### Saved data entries
┏━━

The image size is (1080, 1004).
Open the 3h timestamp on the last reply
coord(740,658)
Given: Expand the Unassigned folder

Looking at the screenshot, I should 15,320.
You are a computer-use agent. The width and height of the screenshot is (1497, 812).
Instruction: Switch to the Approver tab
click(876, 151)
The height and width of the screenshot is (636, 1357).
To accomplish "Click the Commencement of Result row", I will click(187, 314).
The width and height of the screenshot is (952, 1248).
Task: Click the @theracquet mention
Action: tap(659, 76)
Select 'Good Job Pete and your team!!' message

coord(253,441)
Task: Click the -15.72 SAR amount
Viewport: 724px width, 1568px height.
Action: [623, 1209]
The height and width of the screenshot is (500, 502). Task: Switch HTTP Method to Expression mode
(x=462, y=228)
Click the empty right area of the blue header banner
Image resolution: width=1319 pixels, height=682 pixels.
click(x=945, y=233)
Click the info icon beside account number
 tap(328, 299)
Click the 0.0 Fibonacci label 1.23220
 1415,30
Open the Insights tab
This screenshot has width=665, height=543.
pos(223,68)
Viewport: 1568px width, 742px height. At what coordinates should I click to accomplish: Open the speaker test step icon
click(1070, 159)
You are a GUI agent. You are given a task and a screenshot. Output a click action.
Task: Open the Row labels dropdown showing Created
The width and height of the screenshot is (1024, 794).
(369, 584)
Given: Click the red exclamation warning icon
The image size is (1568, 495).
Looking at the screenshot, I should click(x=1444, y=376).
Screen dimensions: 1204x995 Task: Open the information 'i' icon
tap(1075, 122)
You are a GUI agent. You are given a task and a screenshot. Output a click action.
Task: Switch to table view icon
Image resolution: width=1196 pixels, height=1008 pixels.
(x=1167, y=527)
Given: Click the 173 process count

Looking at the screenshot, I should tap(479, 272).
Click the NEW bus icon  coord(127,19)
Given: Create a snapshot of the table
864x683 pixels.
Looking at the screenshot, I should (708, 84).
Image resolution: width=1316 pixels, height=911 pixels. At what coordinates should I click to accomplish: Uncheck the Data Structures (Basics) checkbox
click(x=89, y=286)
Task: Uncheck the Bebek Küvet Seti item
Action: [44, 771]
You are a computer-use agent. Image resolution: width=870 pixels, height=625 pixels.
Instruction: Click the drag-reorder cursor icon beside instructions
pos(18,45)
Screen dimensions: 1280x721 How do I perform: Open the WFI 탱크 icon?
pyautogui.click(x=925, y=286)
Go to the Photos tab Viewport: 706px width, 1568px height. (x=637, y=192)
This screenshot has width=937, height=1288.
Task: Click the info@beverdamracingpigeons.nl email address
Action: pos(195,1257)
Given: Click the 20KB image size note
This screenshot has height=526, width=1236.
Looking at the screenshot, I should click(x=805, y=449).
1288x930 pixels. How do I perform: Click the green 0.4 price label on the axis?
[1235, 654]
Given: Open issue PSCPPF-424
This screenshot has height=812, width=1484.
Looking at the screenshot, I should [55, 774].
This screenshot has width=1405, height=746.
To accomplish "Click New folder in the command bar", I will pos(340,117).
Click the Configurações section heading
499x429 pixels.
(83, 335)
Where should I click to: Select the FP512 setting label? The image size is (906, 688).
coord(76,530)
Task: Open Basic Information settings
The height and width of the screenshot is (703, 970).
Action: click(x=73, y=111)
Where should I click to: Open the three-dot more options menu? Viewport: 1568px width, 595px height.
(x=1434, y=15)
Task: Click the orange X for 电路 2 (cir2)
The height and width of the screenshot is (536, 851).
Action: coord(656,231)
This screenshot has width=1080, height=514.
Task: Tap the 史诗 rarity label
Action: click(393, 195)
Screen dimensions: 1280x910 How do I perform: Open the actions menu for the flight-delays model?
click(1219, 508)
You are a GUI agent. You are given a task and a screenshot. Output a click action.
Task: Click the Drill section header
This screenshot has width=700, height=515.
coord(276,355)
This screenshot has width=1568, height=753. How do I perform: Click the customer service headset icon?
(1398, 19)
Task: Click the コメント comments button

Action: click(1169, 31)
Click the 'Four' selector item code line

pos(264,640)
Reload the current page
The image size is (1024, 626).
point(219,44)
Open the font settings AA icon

┗━━

### WHAT THE TASK ASKS
Pull out each record as written and restate it exactly.

### RESULT
The image size is (1080, 1004).
Open the 3h timestamp on the last reply
coord(740,658)
Given: Expand the Unassigned folder

Looking at the screenshot, I should 15,320.
You are a computer-use agent. The width and height of the screenshot is (1497, 812).
Instruction: Switch to the Approver tab
click(876, 151)
The height and width of the screenshot is (636, 1357).
To accomplish "Click the Commencement of Result row", I will click(187, 314).
The width and height of the screenshot is (952, 1248).
Task: Click the @theracquet mention
Action: tap(659, 76)
Select 'Good Job Pete and your team!!' message

coord(253,441)
Task: Click the -15.72 SAR amount
Viewport: 724px width, 1568px height.
Action: [623, 1209]
The height and width of the screenshot is (500, 502). Task: Switch HTTP Method to Expression mode
(x=462, y=228)
Click the empty right area of the blue header banner
Image resolution: width=1319 pixels, height=682 pixels.
click(x=945, y=233)
Click the info icon beside account number
 tap(328, 299)
Click the 0.0 Fibonacci label 1.23220
 1415,30
Open the Insights tab
This screenshot has width=665, height=543.
pos(223,68)
Viewport: 1568px width, 742px height. At what coordinates should I click to accomplish: Open the speaker test step icon
click(1070, 159)
You are a GUI agent. You are given a task and a screenshot. Output a click action.
Task: Open the Row labels dropdown showing Created
The width and height of the screenshot is (1024, 794).
(369, 584)
Given: Click the red exclamation warning icon
The image size is (1568, 495).
Looking at the screenshot, I should click(x=1444, y=376).
Screen dimensions: 1204x995 Task: Open the information 'i' icon
tap(1075, 122)
You are a GUI agent. You are given a task and a screenshot. Output a click action.
Task: Switch to table view icon
Image resolution: width=1196 pixels, height=1008 pixels.
(x=1167, y=527)
Given: Click the 173 process count

Looking at the screenshot, I should tap(479, 272).
Click the NEW bus icon  coord(127,19)
Given: Create a snapshot of the table
864x683 pixels.
Looking at the screenshot, I should (708, 84).
Image resolution: width=1316 pixels, height=911 pixels. At what coordinates should I click to accomplish: Uncheck the Data Structures (Basics) checkbox
click(x=89, y=286)
Task: Uncheck the Bebek Küvet Seti item
Action: [44, 771]
You are a computer-use agent. Image resolution: width=870 pixels, height=625 pixels.
Instruction: Click the drag-reorder cursor icon beside instructions
pos(18,45)
Screen dimensions: 1280x721 How do I perform: Open the WFI 탱크 icon?
pyautogui.click(x=925, y=286)
Go to the Photos tab Viewport: 706px width, 1568px height. (x=637, y=192)
This screenshot has width=937, height=1288.
Task: Click the info@beverdamracingpigeons.nl email address
Action: pos(195,1257)
Given: Click the 20KB image size note
This screenshot has height=526, width=1236.
Looking at the screenshot, I should click(x=805, y=449).
1288x930 pixels. How do I perform: Click the green 0.4 price label on the axis?
[1235, 654]
Given: Open issue PSCPPF-424
This screenshot has height=812, width=1484.
Looking at the screenshot, I should [55, 774].
This screenshot has width=1405, height=746.
To accomplish "Click New folder in the command bar", I will pos(340,117).
Click the Configurações section heading
499x429 pixels.
(83, 335)
Where should I click to: Select the FP512 setting label? The image size is (906, 688).
coord(76,530)
Task: Open Basic Information settings
The height and width of the screenshot is (703, 970).
Action: click(x=73, y=111)
Where should I click to: Open the three-dot more options menu? Viewport: 1568px width, 595px height.
(x=1434, y=15)
Task: Click the orange X for 电路 2 (cir2)
The height and width of the screenshot is (536, 851).
Action: coord(656,231)
This screenshot has width=1080, height=514.
Task: Tap the 史诗 rarity label
Action: click(393, 195)
Screen dimensions: 1280x910 How do I perform: Open the actions menu for the flight-delays model?
click(1219, 508)
You are a GUI agent. You are given a task and a screenshot. Output a click action.
Task: Click the Drill section header
This screenshot has width=700, height=515.
coord(276,355)
This screenshot has width=1568, height=753. How do I perform: Click the customer service headset icon?
(1398, 19)
Task: Click the コメント comments button

Action: click(1169, 31)
Click the 'Four' selector item code line

pos(264,640)
Reload the current page
The image size is (1024, 626).
point(219,44)
Open the font settings AA icon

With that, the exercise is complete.